Part B Insider (Multispecialty) Coding Alert

PART B PAYMENT:

2010 Fee Schedule Slices Pay for Cardiology, Nuclear Medicine, Audiology, and Other Specialties

But some specialties will benefit from pay boosts.

As if a 21.2 percent payment cut wasn't enough, CMS targets several specialties that will suffer considerably in 2010, according to the new Physician Fee Schedule Final Rule, published early online in the Federal Register.

To lessen the impact to the specialties, CMS will transition the RVU changes over a four-year period, and estimates that specialists in the cardiology, nuclear medicine,and audiology fields will absorb the most pain over those four years.

For instance, nuclear medicine specialists will see their reimbursement drop by 18 percent in 2010, and by 23 percent over the fouryear period. The new nuclear CPT codes are now reflecting a "combined code" for Spect, Wall Motion and Ejection Fraction. "This will no longer be billed with a code set of three codes in 2010," says Terry A. Fletcher, BS, CPC, CPC-Cardio, CPC-E/M, CMSCS, CMC, CCS-P, CCS, a healthcare coding consultant in Laguna Beach, Calif. Cardiologists will be watching their payments drop by 8 percent in 2010 (and by 13 percent over the next four years).

The cuts are due in part to changes that will impact specific CPT codes. For instance, the American College of Cardiology notes on its Web site that payment reductions will hit the following services:

• SPECT myocardial perfusion imaging (new code 78452) -- 36 percent cut (78465, 78478, and 78480 have been deleted for 2010)

• Coronary stent (92980) -- 4 percent cut

• Transthoracic echo with spectral and color flow Doppler (93306) -- 10 percent cut

"This is definitely going to be a problem," Fletcher says. "Cardiologists are going to try and find other revenue opportunities come 2010. The main thing is not to panic." Fletcher says that although the changes will be challenging for cardiology practices, there are usually other ways to improve reimbursement.

"From the onsite audits that I have been performing over the past couple of years, there are many services that are not being captured by this specialty, so they need to focus on that," she advises.

Not All Specialties Face Cuts:

CMS attempted to boost payment to primary care physicians, offering family practice specialists a 4 percent boost in 2010 and a 7 percent increase over the next four years.

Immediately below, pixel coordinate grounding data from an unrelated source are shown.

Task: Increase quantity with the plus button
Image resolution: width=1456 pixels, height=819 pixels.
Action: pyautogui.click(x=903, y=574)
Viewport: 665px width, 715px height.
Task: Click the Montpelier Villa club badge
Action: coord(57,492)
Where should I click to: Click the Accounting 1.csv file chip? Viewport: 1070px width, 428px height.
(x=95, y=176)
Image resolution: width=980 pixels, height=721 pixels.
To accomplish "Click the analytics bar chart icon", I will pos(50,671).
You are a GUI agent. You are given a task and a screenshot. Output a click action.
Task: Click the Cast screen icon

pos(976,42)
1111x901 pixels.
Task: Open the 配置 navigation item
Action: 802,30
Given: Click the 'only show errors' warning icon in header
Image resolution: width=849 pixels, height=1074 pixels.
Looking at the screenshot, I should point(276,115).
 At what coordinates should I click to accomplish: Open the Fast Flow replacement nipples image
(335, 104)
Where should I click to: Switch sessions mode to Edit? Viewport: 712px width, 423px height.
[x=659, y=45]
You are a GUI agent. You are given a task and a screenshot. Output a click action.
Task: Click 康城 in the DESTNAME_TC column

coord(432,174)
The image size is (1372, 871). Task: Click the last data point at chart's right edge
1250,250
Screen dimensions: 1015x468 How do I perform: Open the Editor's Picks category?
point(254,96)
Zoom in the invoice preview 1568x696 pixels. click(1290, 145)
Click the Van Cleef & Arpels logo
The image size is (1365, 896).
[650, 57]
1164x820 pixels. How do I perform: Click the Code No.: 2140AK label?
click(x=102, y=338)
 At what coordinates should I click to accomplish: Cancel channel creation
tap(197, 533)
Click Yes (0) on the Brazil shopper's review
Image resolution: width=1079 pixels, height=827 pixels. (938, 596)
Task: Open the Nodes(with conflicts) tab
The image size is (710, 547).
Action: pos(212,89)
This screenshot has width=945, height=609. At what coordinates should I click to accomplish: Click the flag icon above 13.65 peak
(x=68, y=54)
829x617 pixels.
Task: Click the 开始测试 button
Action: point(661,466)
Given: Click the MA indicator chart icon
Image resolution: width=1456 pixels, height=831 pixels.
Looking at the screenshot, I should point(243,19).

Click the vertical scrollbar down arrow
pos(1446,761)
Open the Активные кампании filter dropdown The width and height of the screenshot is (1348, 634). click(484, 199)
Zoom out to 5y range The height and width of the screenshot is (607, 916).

Likewise, geriatrics will see a 3 percent raise in 2010, and internal medicine specialists will benefit from a 2 percent boost.

Other big winners will be ophthalmologists, who will experience a five percent raise in 2010 and a 13 percent raise over the four year period, and nurse practitioners, who will get a 3 percent boost next year and 6 percent overall during the next four years.

Even the specialties that aren't the worst off appear to be worried. Oncology practices, which will face a 1 percent cut in 2010 and a 6 percent cut over the next four years, are troubled over the fee schedule. "We are deeply concerned that these cuts will continue to erode access to cancer care in the United States," said Allen S. Lichter, MD, CEO of the American Society of Clinical Oncology, in an Oct. 31 statement.

"The cumulative effect of previous cuts has already caused oncologists to close practices, consolidate locations, and turn away Medicare patients," Lichter noted. "Further reductions will jeopardize access to care for more people with cancer across the country. Oncology cannot sustain additional cuts at a time when the number of people with cancer is increasing, practice expenses continue to rise, and the oncology workforce is dwindling."

CMS is accepting comments on designated provisions of the final rule until Dec. 29, 2009.